The EB-1A is a green card category that is available to foreign nationals who can demonstrate extraordinary ability in the sciences, arts, education, business, or athletics through sustained national or international acclaim. Your achievements must be recognized in your field and proved through extensive documentation.

Citation count numbers are relevant to support the following criteria in either an O-1A visa petition or EB-1A petition (“extraordinary ability” petitions):

  • Published material in professional or major trade publications, newspapers or other major media about the beneficiary and the beneficiary’s work in the field for which classification is sought; and
  • Original scientific, scholarly, or business-related contributions of major significance in the field

Specifically, the citation counts of your publication will support, in part, a showing of originality and major significance in the field. A high number of citation counts can also demonstrate that others have published material about your work, although this is most useful if the citation is in a prestigious or prominent publication and ideally the publication would include information about your work beyond just the citation. A common question is whether citation numbers are required to be submitted for these criteria. The short answer is that it depends on your field of expertise.

- Entries supplied:
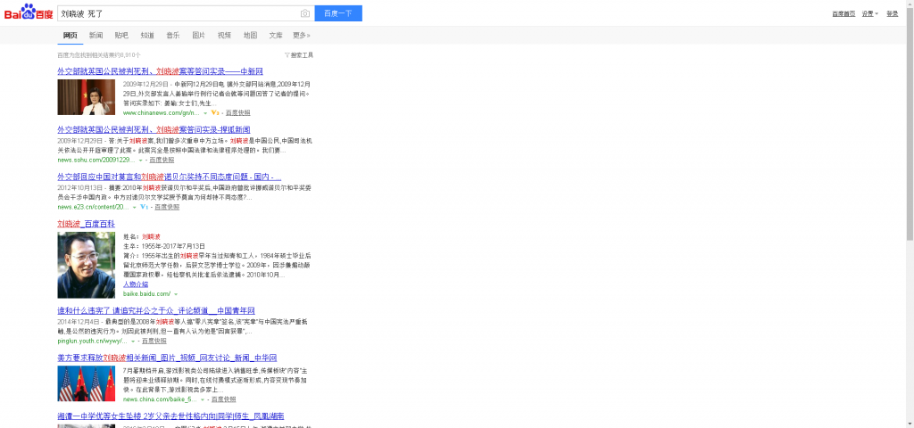Expand the 更多 more categories menu
Image resolution: width=914 pixels, height=428 pixels.
click(x=302, y=36)
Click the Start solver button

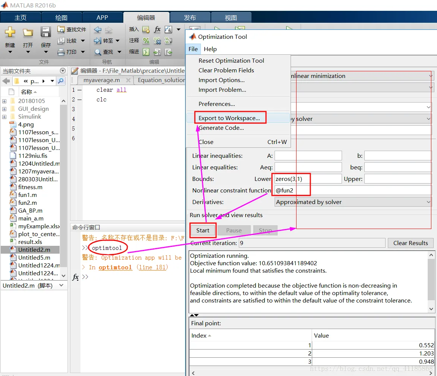pyautogui.click(x=203, y=230)
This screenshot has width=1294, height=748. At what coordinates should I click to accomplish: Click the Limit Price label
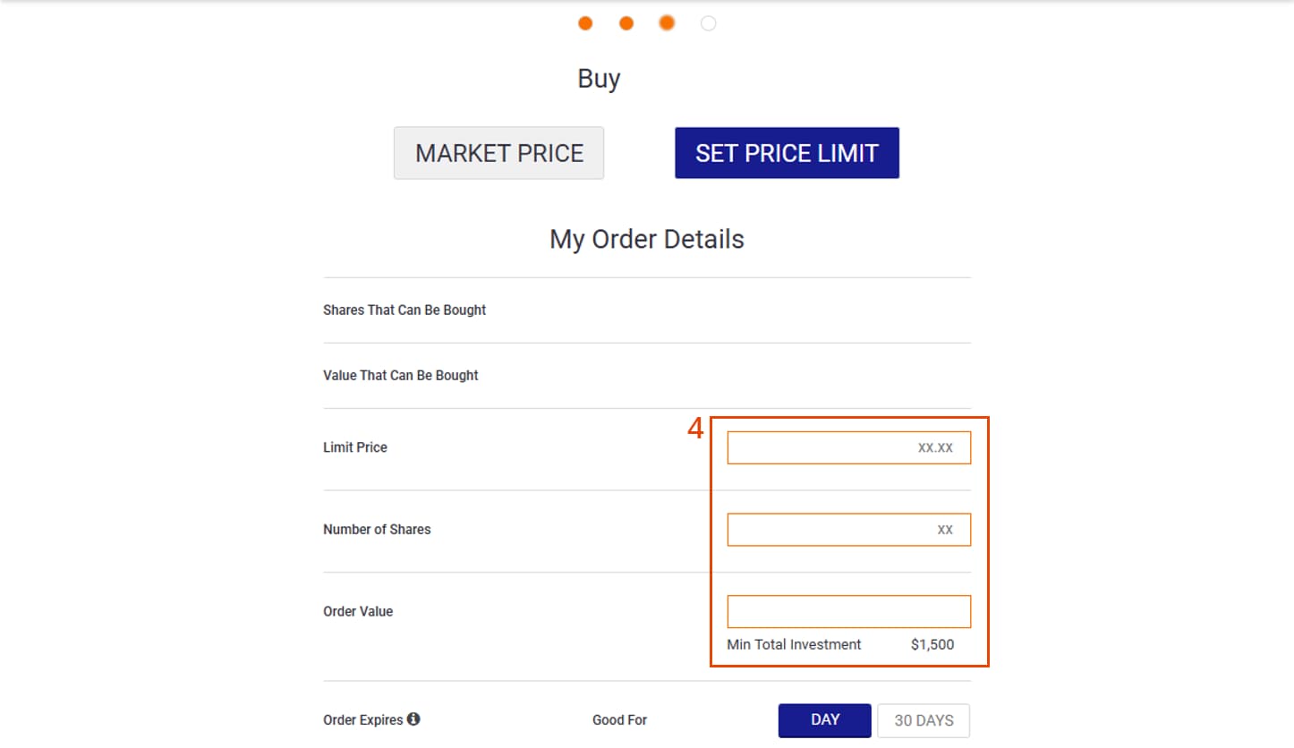(x=355, y=447)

- Challenges:
1. List the fields that the EB-1A text names as areas where foreign nationals can show extraordinary ability.
2. Write the next part of the EB-1A text, starting after its last sentence.
The entries come from a separate source, not from the EB-1A text.

- Answers for the exercise:
1. Sciences, arts, education, business, athletics

2.
For certain fields, it is perfectly commonplace for research papers that cite and are cited by others to be published. For example, if you are undertaking or completed a PhD degree in the sciences, it would be normal for you to have published one or several research papers during the course of your studies and work. However, in certain other fields such as business or technology, it may well be the norm for there to be no published research papers. That means that depending on your field and area of expertise, citation numbers may or may not be required as evidence. Furthermore, if you have low citation numbers but are able to show that it is still above the average citation numbers for others in the field, your actual low citation number itself would not matter as much.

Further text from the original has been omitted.